NAT (Network Address Translation) is a widely used technology in IP networks, mainly used to map one IP address to another. Specifically, it works by mapping a private IP address (such as those used in home or enterprise internal networks) to a public IP address (such as those used on the internet). When a device from a private network sends a data packet to the public network, the NAT device will convert the source IP address from the private address to the public address, and when returning the data packet, it will convert the target IP address from the public address to the private address. NAT can be implemented in various ways, such as static NAT, dynamic NAT, and Port Address Translation (PAT). Static NAT maps one private IP address to one public IP address, while dynamic NAT dynamically assigns a public address to each private address.

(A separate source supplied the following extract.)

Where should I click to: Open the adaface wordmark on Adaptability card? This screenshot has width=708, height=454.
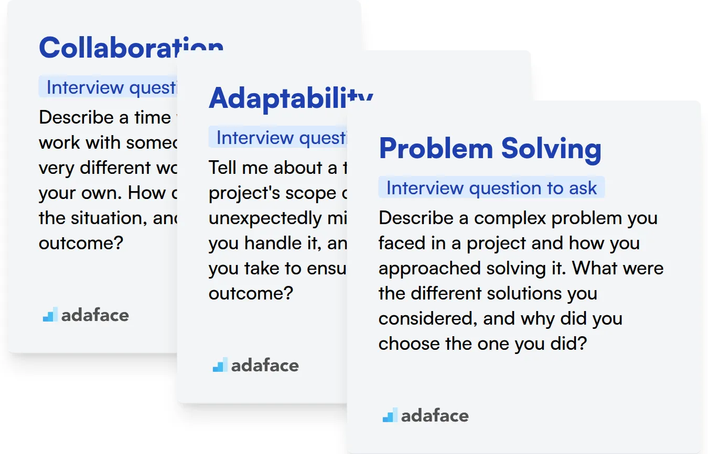(x=265, y=366)
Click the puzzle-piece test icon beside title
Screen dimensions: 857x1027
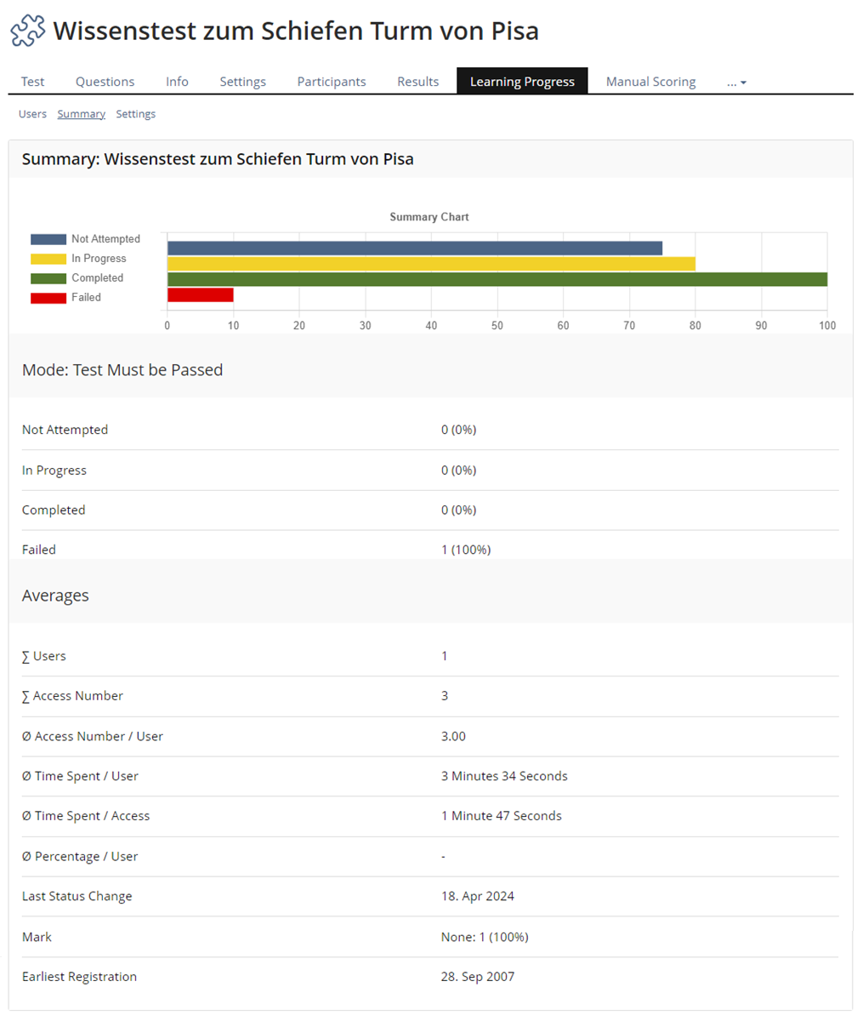(28, 31)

PAT is a special type of dynamic NAT, which also converts the source or destination port number to a different port number when converting a private IP address to a public IP address, to support multiple devices using the same public IP address. NAT was initially designed to address the shortage of IPv4 address space and later also provided the basis for improving network security and simplifying network management. Most devices on the internet are connected through routers or firewalls, which usually use NAT to map internal IP addresses to a public IP address. This public IP address can be used by other devices to access these devices, but their internal IP addresses are hidden and other devices cannot establish a P2P connection directly through their internal IP addresses. Therefore, direct P2P connections may be restricted by network address translation (NAT), leading to connection failures.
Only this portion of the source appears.